The First AI-Powered Ransomware: How it Works & Key Lessons
This week, we’re diving into the first AI-powered ransomware—a glimpse into the fundamental shift reshaping cyberattacks.
Traditional ransomware is simple: If X, then do Y.
The attacker decides everything upfront.
Which files to encrypt.
How to spread.
What ransom note to show.
But imagine a ransomware that doesn’t follow a script.
It thinks. It adapts. It writes its own malicious logic in real time.
What does this mean? And how is it even possible?
Enter "AI-powered ransomware".
The rules of the game are changing.
In this post, I’ll explain how AI powered ransomware can be deadly (credits: ESET)
🔍 The Attack Flow: A Step-by-Step Look:
Lets break down how this technique works.
Attacker compromises a machine > Executes the malware > Attacker hosts a local LLM (yes, it's possible to do so using Ollama, an open source tool) > Think of Ollama as "docker for LLMs".
The malware is now capable of making a connection to locally hosted LLM through Ollama API.
Here's the key step: The ransomware is pre-configured with certain LLM prompts within its code > the prompts instruct the model to generate malicious scripts dynamically! For ex, to identify which files have sensitive or PII information on that system (see pic for clarity).
Once identified, the ransomware now uses another prompt to create file encryption software (see pic for clarity).
Files get encrypted with ransomware > ransom note shown to user!
💡 Key Insights & Lessons:
Darwin said it best. It’s not the strongest that survive, but the most adaptable. Cyberattacks are evolving the same way and they are here to stay.

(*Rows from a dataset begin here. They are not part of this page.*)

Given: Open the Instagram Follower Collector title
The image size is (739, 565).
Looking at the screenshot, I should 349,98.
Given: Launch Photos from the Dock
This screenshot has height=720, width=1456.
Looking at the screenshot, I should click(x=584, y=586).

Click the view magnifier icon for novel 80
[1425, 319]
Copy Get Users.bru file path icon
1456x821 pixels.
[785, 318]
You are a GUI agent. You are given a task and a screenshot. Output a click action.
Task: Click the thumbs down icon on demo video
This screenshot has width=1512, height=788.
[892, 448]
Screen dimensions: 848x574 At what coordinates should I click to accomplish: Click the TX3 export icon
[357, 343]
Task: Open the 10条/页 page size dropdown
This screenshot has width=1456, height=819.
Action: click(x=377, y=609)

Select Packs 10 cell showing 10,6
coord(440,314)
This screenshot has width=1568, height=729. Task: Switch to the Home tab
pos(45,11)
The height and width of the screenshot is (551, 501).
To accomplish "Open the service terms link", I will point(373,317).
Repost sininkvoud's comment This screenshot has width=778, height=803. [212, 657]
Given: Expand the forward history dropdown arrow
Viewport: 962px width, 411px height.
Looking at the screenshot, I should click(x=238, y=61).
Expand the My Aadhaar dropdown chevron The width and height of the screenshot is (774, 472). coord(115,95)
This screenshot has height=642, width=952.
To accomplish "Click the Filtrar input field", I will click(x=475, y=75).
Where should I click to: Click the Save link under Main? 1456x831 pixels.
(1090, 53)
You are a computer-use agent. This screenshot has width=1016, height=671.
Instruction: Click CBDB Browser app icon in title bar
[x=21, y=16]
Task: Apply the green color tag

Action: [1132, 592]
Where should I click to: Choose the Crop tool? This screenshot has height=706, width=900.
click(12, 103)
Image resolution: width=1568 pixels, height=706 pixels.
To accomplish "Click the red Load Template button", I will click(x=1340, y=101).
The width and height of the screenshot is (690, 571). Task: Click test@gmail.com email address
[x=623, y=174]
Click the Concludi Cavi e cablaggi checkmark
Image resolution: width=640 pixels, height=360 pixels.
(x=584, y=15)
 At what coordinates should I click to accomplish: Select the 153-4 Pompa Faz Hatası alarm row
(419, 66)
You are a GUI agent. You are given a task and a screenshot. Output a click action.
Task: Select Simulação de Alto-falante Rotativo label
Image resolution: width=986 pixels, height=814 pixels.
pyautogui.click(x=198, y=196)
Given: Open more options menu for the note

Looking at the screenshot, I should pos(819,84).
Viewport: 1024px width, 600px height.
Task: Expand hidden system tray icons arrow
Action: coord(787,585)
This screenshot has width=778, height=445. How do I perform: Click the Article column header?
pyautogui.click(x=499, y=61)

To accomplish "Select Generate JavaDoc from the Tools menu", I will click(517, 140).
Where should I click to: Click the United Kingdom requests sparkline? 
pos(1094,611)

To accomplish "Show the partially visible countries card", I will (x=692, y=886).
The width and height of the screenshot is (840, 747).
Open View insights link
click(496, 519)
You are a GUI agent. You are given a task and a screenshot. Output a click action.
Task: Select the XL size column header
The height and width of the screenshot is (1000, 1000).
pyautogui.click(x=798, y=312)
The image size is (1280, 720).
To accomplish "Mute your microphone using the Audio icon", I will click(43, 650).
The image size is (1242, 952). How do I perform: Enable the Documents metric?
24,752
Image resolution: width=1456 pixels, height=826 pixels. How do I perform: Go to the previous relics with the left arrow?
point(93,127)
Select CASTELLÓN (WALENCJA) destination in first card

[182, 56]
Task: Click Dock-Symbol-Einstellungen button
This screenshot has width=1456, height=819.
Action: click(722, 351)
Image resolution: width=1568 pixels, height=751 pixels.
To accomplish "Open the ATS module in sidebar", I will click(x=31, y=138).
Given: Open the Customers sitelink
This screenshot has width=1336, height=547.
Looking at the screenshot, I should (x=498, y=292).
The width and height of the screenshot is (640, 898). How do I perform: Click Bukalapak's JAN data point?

Traditional ransomware is rigid. Pre-coded. Predictable. AI-powered ransomware is fluid. Adaptive. Alive. Traditional ransomware follows a script. AI ransomware writes the script.
When we say the model is run "locally" this is what it actually means: The model weights (basically the brain of the AI) are downloaded to the compromised system. Once downloaded, the model runs entirely on system's CPU and RAM. No cloud API calls. Text generation happens on the machine, not on OpenAI’s or anyone else’s servers.
But you may ask, is it really possible to run an LLM locally? Wouldn’t you need huge compute for it? There’s a key thing to note here: Training an LLM takes massive compute, but running/inferencing (using a trained model) can be done on a normal computer if optimized. Training = when you start with random weights and teach the model by showing it billions of examples. This needs huge GPU clusters, weeks of compute, and petabytes of data. Inference = once the weights are ready, you just load them and use them to make predictions. Still heavy math, but far less than training. This is what you do with Ollama. For ex, 7B model (quantized) needs 4–8 GB RAM. Easily runs on laptops (MacBook M1/M2, 16 GB RAM).
The idea of "self-adapting" malware is not a new idea. But the avenues to truly implement it are becoming real using AI. If a malware can adapt based on what it sees on the system or network, it can autonomously decide what to do next. This is like having a super intelligent hacker with access to that system who can exploit at lightning speed. THIS IS A GAME CHANGER. This is a shift in how cyber attackers operate.
And here’s the key challenge with this style of attacks: Every compromise looks different. On one machine, files are encrypted. On another, PII is exfiltrated. No patterns. No signatures. No predictability. For defenders, it's like fighting smoke with a sword.
As per the researchers, they found this file on Virus total as a proof-of-concept (not used in actual exploitation). But it doesn’t matter. Because once you have this kind of an offensive capability, it's only a matter of time it gets implemented. The only way to fight an adaptive enemy is with adaptive defense.